Lidocaine is one of the most commonly used local anesthetics, and can be injected or placed directly on the skin. Scientists believe that local anesthetics work by blocking nerve impulses, keeping sodium -- an essential part of communications between nerves -- from getting through the nerve's membrane. Cocaine is another type of local anesthesia, sometimes used to numb the nasal passages for surgical procedures.

Anesthesia can also be administered regionally, by injecting it into the spinal fluid or the space outside the spinal canal, called the epidural. This approach is often used to ease women's pain in childbirth.

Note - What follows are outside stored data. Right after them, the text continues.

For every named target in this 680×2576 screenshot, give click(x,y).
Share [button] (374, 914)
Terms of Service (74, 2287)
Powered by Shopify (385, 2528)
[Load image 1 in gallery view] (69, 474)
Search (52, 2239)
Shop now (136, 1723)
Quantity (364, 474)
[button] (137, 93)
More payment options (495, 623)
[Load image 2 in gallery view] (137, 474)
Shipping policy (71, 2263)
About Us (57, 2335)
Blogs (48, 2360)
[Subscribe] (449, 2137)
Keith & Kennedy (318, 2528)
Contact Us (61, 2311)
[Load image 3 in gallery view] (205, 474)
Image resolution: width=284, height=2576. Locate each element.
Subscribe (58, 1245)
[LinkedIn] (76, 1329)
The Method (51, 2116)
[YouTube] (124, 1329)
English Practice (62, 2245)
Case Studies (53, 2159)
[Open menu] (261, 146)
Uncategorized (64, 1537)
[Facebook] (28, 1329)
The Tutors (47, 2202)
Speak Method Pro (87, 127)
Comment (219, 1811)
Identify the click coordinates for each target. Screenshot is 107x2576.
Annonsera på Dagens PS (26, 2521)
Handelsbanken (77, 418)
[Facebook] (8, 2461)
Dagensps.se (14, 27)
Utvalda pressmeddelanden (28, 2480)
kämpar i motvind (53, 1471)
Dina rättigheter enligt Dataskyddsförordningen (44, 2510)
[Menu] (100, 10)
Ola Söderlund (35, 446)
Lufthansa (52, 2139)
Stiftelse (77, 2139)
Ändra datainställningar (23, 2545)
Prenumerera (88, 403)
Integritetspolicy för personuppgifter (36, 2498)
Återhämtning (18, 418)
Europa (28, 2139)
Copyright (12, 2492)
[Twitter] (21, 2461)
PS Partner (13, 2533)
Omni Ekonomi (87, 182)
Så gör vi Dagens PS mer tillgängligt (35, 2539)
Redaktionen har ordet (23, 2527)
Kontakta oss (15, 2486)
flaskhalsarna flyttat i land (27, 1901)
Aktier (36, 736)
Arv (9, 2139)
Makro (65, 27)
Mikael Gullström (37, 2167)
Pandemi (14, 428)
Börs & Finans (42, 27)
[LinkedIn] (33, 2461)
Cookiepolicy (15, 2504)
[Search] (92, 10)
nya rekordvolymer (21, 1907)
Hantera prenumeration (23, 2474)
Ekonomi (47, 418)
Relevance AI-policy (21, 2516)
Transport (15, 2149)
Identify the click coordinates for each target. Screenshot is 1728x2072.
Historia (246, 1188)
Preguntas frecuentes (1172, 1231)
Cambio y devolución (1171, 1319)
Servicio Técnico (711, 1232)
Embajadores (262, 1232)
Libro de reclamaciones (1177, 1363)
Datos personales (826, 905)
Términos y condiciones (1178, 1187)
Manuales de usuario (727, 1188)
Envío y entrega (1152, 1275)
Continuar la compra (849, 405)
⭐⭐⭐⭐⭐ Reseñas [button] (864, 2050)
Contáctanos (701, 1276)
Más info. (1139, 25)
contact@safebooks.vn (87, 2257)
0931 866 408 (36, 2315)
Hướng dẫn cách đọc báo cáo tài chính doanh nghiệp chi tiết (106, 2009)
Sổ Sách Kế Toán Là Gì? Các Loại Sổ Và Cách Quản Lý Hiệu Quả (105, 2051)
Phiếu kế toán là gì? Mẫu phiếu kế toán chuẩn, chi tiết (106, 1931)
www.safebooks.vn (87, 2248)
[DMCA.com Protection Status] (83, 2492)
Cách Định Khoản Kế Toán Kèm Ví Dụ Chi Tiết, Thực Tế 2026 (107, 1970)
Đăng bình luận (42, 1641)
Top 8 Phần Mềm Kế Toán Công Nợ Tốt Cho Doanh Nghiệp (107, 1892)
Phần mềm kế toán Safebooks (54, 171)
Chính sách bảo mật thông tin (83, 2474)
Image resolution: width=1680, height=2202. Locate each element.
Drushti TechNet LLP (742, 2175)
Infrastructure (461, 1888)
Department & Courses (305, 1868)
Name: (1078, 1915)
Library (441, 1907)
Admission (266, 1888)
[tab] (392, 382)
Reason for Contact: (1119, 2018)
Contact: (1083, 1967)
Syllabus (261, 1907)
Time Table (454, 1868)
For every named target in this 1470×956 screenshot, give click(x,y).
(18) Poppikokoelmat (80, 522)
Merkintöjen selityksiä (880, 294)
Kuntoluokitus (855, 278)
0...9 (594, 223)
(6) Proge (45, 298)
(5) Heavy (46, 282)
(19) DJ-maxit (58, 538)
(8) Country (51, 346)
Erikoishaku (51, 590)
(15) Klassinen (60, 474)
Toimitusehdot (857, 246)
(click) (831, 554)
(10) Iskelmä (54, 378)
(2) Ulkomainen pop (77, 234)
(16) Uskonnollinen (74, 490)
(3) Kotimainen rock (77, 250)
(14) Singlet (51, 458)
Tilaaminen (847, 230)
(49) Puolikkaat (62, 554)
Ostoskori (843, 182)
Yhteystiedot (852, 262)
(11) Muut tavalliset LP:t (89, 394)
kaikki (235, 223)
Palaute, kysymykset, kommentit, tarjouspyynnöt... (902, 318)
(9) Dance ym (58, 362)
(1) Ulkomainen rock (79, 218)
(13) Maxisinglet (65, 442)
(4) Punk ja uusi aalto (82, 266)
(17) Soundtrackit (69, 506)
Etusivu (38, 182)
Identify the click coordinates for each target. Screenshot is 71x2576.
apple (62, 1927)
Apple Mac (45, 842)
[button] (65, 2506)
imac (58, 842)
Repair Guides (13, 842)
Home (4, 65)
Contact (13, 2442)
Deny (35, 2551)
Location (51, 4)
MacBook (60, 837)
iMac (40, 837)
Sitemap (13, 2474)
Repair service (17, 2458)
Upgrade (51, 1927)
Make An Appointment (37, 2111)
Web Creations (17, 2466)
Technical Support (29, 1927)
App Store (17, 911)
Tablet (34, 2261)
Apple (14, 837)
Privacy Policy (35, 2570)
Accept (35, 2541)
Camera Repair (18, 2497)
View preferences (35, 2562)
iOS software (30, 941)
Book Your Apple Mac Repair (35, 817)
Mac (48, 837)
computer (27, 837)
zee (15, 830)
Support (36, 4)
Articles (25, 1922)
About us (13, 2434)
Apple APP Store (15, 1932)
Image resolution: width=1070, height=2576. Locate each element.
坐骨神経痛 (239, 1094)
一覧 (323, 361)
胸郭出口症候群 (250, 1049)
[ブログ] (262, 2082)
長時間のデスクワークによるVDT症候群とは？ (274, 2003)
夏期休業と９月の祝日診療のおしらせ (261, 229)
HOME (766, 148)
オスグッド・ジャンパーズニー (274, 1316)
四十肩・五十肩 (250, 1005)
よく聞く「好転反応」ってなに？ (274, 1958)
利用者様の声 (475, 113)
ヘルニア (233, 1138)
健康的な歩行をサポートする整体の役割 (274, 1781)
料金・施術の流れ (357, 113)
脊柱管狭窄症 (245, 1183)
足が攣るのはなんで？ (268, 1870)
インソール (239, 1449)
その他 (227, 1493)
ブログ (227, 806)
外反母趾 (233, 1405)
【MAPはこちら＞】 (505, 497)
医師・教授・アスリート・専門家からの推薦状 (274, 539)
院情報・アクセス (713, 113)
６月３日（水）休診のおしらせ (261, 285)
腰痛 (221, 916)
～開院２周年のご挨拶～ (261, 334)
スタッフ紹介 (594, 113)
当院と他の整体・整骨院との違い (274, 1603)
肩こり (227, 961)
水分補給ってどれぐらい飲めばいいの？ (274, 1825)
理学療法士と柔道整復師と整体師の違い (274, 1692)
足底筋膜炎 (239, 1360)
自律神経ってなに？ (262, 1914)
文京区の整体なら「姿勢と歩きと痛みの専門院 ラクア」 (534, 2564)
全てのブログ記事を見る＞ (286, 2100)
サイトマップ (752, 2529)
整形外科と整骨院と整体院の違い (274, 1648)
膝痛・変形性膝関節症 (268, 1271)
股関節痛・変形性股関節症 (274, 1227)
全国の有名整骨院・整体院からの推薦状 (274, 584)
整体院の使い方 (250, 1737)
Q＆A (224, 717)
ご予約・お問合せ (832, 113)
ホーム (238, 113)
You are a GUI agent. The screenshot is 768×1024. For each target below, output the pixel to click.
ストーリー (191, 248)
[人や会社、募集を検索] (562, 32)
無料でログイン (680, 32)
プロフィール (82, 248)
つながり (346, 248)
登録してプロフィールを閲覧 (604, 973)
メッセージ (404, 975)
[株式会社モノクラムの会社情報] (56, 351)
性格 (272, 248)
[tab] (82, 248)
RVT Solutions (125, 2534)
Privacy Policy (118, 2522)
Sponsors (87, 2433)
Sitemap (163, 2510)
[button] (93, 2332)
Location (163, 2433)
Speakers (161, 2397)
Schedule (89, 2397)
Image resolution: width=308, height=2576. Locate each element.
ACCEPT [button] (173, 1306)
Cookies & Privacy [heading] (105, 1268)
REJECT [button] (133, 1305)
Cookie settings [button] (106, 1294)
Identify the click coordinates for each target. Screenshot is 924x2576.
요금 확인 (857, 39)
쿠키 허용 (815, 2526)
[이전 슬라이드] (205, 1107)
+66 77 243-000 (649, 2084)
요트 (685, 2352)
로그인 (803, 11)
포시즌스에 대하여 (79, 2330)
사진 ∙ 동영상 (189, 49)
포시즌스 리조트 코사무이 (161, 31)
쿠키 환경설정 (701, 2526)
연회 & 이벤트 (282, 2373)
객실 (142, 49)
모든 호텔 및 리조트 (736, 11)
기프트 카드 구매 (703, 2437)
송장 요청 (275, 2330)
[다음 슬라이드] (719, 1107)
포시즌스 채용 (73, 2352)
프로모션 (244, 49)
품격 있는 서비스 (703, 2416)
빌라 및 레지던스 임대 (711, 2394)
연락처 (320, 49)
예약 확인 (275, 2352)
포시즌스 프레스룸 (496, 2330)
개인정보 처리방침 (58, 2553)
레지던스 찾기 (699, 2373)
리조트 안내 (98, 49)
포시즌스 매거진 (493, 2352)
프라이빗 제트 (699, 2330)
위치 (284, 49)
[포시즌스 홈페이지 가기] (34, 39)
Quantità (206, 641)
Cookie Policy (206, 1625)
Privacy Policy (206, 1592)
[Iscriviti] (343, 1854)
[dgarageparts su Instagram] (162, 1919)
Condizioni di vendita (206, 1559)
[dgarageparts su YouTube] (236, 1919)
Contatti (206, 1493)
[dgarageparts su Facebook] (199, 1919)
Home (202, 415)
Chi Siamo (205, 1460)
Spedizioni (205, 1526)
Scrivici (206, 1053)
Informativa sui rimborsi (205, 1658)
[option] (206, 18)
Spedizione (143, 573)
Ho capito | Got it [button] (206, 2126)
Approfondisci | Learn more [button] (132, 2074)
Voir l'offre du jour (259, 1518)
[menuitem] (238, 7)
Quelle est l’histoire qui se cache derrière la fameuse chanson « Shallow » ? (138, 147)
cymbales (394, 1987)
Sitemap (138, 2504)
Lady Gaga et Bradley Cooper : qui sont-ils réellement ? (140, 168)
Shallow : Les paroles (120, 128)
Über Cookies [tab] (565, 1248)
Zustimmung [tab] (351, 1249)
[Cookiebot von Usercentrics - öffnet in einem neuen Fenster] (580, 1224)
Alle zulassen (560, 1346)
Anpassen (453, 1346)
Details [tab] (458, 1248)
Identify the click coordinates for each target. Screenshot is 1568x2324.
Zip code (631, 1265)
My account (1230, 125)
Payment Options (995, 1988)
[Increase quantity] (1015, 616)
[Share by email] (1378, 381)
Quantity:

For major surgery, anesthesia is administered generally, so that the patient is fully unconscious. Scientists are unsure how general anesthesia works at the cell level, but it seems to numb the spinal cord (producing immobility), and the cerebral cortex (causing unconsciousness). General anesthetics can be either inhaled or injected. If injected, the drug enters the bloodstream directly and travels quickly to the brain. Inhaled anesthetics enter the lungs, and are carried by the bloodstream to central nervous system cells.
Why fast before surgery?
Patients scheduled for surgery requiring general anesthesia are often told not to eat anything for eight hours beforehand. This is because we lose the ability to swallow food and drink without choking while under anesthesia. The act of swallowing includes a reflex action that covers the opening into the lungs; anesthesia numbs that reflex. So any solids or liquids in our stomachs could travel up into the mouth and be inhaled into the lungs, causing serious damage.